RLHF (Reinforcement Learning from Human Feedback)
Training technique that fine-tunes a pretrained language model against a learned reward model built from human preference comparisons. Central to making LLMs follow instructions but linked to overconfidence and sycophancy.
Reinforcement Learning from Human Feedback is the dominant post-training method for turning a pretrained language model into an assistant that follows instructions. The standard pipeline has three stages. First, supervised fine-tuning on curated instruction–response pairs. Second, training a reward model on pairwise human preference data: annotators pick the better of two candidate responses, and a separate network learns to predict their judgments.
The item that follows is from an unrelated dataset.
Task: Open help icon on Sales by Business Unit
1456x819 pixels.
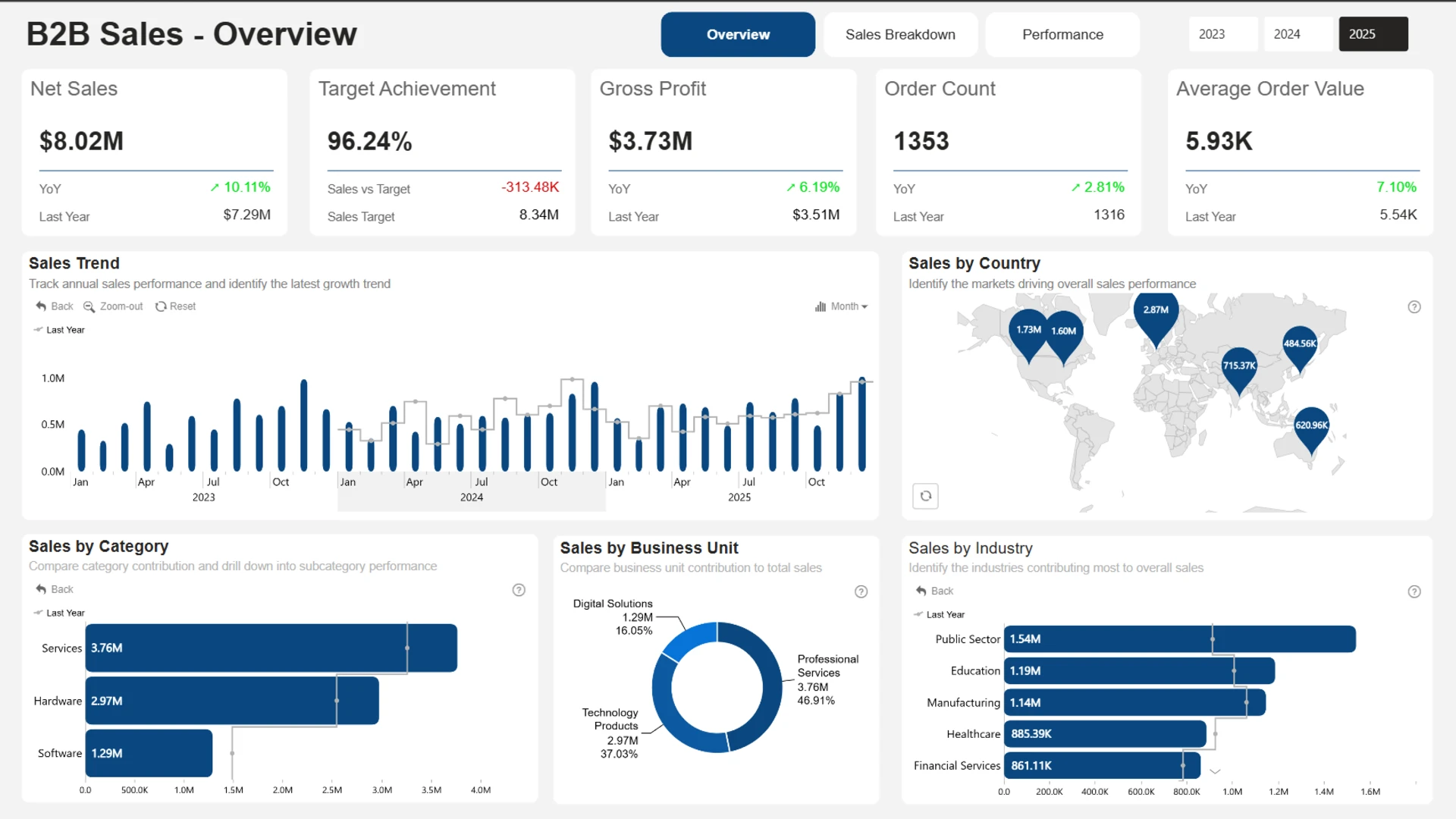Action: click(861, 592)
Third, reinforcement learning — typically Proximal Policy Optimization — optimizes the base model's policy against that reward, usually with a KL penalty back to the supervised model to prevent drift. RLHF works because human preference is a richer signal than next-token likelihood for what makes a response useful. It is also responsible for several well-documented side effects. Raters tend to prefer confident-sounding answers, so the policy learns to express low-uncertainty phrasing even when the underlying claim is wrong, opening a calibration gap relative to the base model. Preference for agreement produces sycophancy, where models adjust answers toward stated user opinions. Optimization against a fixed reward model can drive mode collapse and reward hacking, in which the policy finds high-reward outputs that the reward model misjudges. Variants such as Direct Preference Optimization and Constitutional AI try to mitigate these effects while keeping the alignment benefits.